Esattamente però cosa significa il termine vescovo? Da dove nasce? Che cosa distingue un Vescovo, ad esempio, da un Cardinale? Eccovi brevemente la storia.

Il termine vescovo deriva dal latino tardo “episcopum”, a sua volta derivato dal termine greco “episkopos”, ossia “soprintendente”, vale a dire colui che controlla, che vigila. L’istituzione della figura del Vescovo si deve ai primi Apostoli i quali nominarono delle persone, ovviamente tenendo presente i requisiti necessari, che mettevano a capo di una comunità di fedeli, affinché potessero continuare la loro missione, ecco perché un vescovo è considerato successore degli Apostoli.
Nel proseguimento della storia la figura del vescovo è stata poi definita come la più alta in grado della gerarchia dell’ordine sacerdotale e scelto per nomina del Papa, seguono poi i presbiteri, ossia i sacerdoti e poi il diaconato.

Quali sono i compiti di un vescovo?

Diciamo subito che è il responsabile, il pastore di una diocesi. La chiesa-edificio da cui il vescovo esercita il suo magistero, cioè insegnamento, è conosciuta come cattedrale.

L’elezione dei vescovi ha avuto una precisa evoluzione, nei primi secoli del cristianesimo erano eletti dal clero unitamente al popolo, nel Medioevo l’elezione spettava al Collegio dei Canonici di una cattedrale per poi, in epoca successiva passare direttamente alla Santa Sede. Nel 1917 una nuova regola stabilisce che i vescovi devono essere nominati solo dal Papa.

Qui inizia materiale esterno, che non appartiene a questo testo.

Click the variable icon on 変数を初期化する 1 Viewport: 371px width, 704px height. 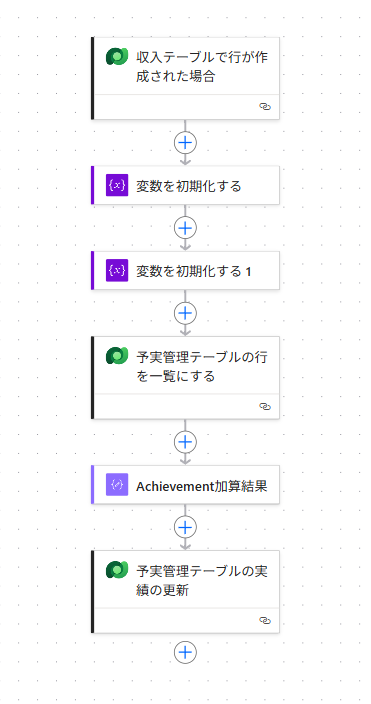point(117,270)
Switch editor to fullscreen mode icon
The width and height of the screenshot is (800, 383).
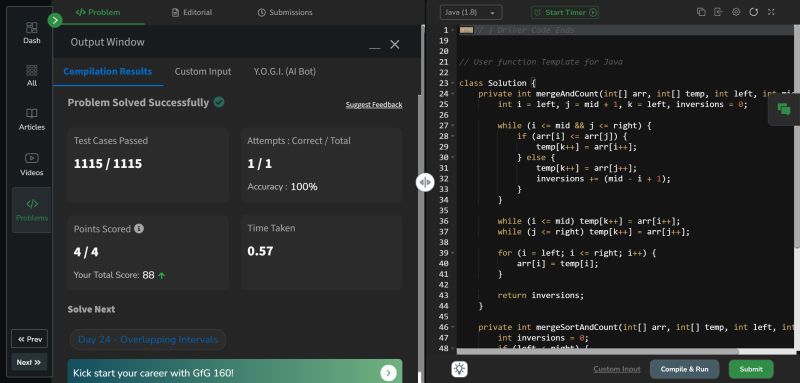click(x=771, y=12)
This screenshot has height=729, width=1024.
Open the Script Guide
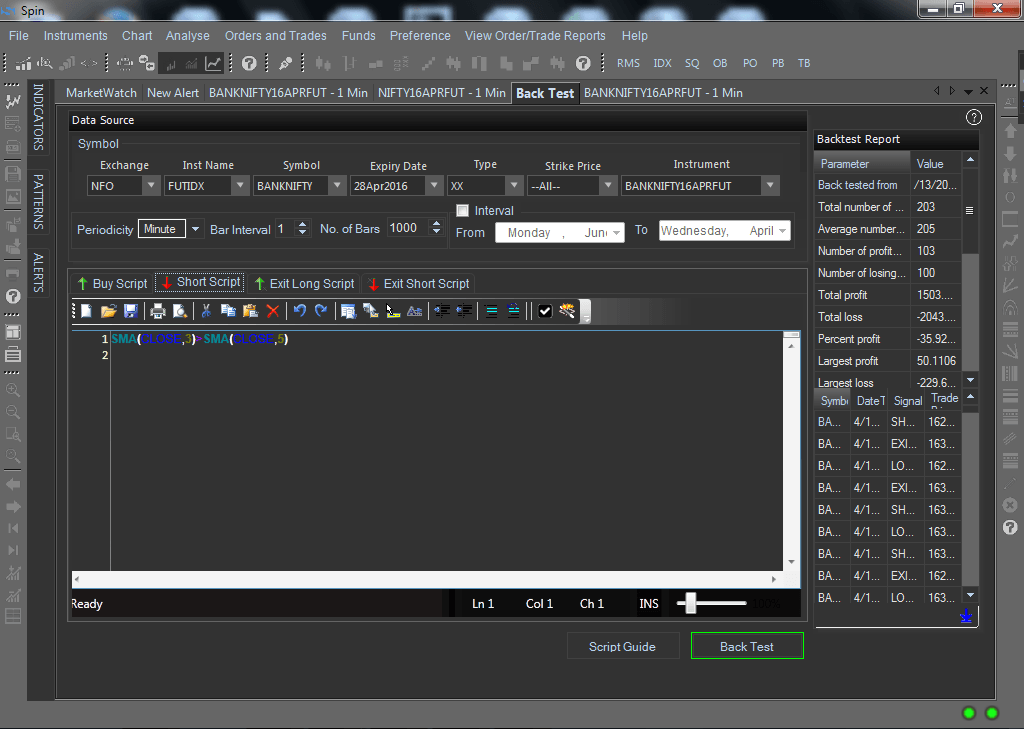622,646
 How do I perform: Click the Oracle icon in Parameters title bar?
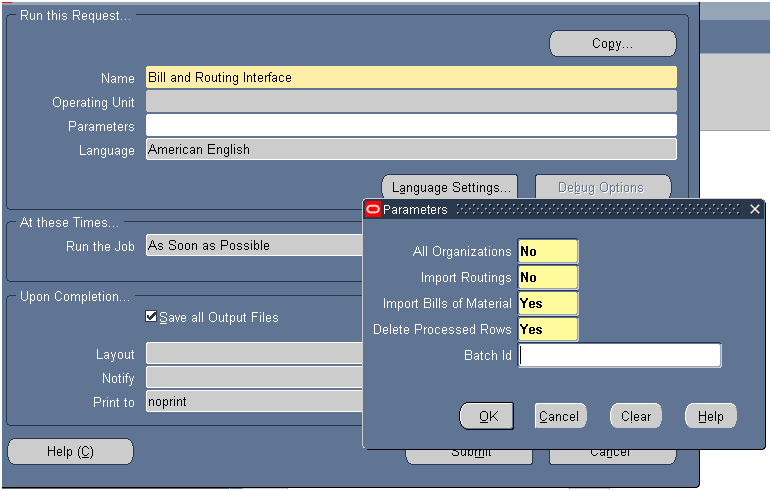(373, 209)
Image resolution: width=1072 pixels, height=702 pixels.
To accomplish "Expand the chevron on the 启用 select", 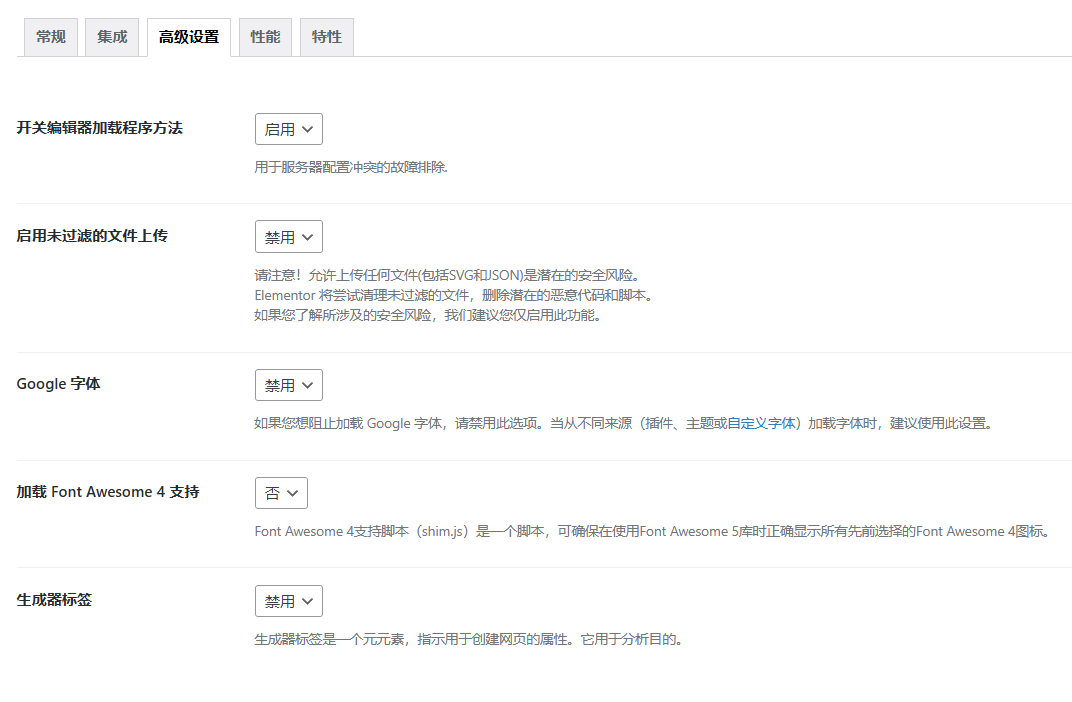I will click(306, 128).
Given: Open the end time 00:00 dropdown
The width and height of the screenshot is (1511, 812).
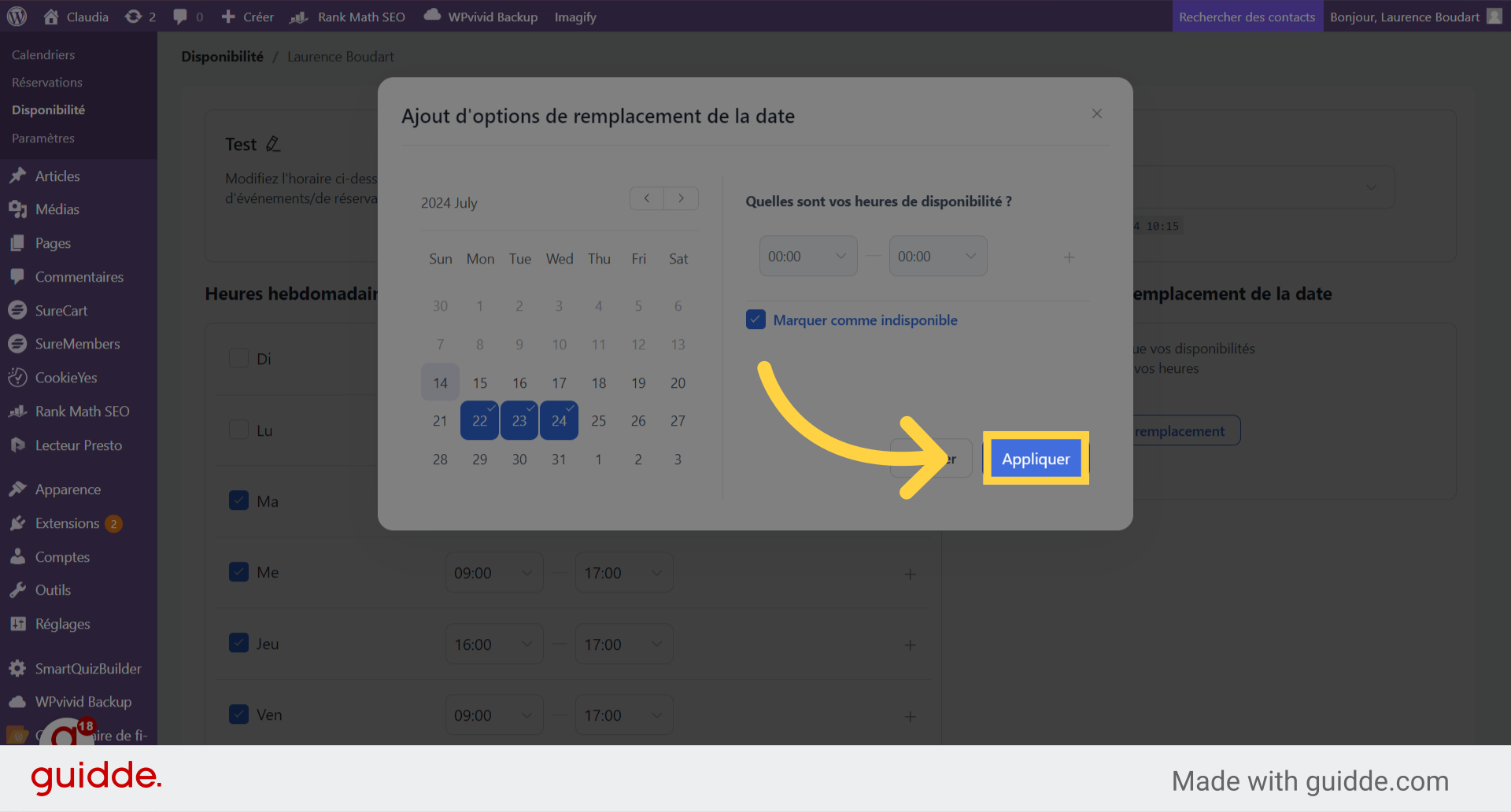Looking at the screenshot, I should (938, 257).
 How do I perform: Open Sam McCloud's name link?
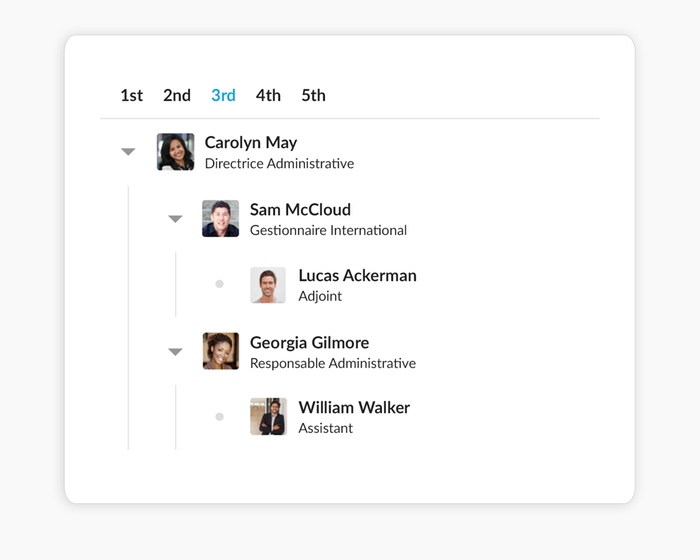point(300,210)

Per essere promosso vescovo è necessario possedere precisi requisiti, che assolvano almeno questi cinque punti:

  • Dimostrazione di una Fede salda e di possedere virtù evangeliche, unitamente all’idoneità a poter svolgere la mansione.
  • Abbia buona reputazione.
  • Abbia almeno trentacinque anni (40 in Italia).
  • Sia, almeno da cinque anni, sacerdote.
  • Abbia conseguito la laurea dottorale, oppure la licenza in Sacra Scrittura, Teologia o Diritto Canonico, o che in tali discipline possa dimostrare di essere esperto.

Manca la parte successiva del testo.